ABSTRACT

The word 'risible' has been a taxing one for lexicographers. The OED lists the nominal form 'risibility' ('The faculty of laughing; laughter; a disposition to laugh') plus three adjectival senses, these being 1. 'Having the faculty or power of laughing; inclined or given to laughter'; 2. 'Pertaining to, or used in, laughter'; and 3. 'Capable of exciting laughter; laughable, ludicrous, comical'. Sense 1 predates the other two, its earliest recorded usage reaching back to 1557, and remains current into the eighteenth century (though the OED records no usages thereafter), as in Aaron Hill's rhetorical question in his Advice to the Poets (1731): 'What must risible Foreigners have thought of the Court of King William?' The other two senses are actually coined in the eighteenth century, sense 2 dating to 1747 and 3 to 1727. It might reasonably be deduced from this evidence that 'risibility', as a term and idea, comes into its own in the eighteenth century, and certainly what appears to be the sole surviving acceptation of the adjective 'risible', where the word denotes objects 'Capable of exciting laughter', harks back to this era. Yet the lexicographers have not left the issue without muddying it.
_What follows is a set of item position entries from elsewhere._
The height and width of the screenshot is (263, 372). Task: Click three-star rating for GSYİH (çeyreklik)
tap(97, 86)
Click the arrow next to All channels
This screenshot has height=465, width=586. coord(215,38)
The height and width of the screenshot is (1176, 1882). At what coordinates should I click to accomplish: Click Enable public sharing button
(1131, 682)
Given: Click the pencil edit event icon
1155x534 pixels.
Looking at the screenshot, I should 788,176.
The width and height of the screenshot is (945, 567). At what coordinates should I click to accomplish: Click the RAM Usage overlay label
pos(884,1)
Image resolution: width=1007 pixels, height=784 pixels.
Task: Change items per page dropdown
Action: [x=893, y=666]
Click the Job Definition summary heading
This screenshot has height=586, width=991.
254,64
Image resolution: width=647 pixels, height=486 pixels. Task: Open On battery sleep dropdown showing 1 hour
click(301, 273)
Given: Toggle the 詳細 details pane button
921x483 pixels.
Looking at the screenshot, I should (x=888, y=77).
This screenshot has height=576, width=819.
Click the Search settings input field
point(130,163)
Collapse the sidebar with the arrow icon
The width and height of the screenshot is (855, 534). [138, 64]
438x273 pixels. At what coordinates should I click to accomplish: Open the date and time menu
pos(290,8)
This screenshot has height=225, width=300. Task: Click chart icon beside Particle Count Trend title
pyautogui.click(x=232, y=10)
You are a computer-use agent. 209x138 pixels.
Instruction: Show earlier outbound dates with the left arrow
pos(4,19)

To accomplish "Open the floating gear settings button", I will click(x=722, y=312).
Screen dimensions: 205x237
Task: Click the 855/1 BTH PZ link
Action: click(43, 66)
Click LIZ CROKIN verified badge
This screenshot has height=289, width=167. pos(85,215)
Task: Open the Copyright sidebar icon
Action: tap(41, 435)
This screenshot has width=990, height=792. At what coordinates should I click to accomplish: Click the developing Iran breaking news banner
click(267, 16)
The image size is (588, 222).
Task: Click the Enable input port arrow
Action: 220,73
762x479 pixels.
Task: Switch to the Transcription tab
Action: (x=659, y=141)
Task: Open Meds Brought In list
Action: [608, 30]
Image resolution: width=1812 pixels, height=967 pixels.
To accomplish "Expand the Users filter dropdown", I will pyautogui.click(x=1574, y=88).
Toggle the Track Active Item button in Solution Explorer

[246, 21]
The OED, for example, does not mark its senses 1 and 2 as obsolete, though these are discarded from The Oxford Dictionaiy & English Usage Guide (1996) in which 'risible' is glossed as 'laughable, ludicrous'. The feeling that 'risible' has nowadays rationalized itself into a single acceptation is reflected in the Collins Cobuild English Language Dictionaiy (1987), a compilation dedicated explicitly to usage, where we are told that 'something that is risible makes you want to laugh'. Curiously, however, the Collins English Dictionaiy (fourth edn, 1998) continues to find space for OED 1, as The Chambers Dictionary (1998) does for senses 1 and 2, ones which our own ears tell us to be no longer extant.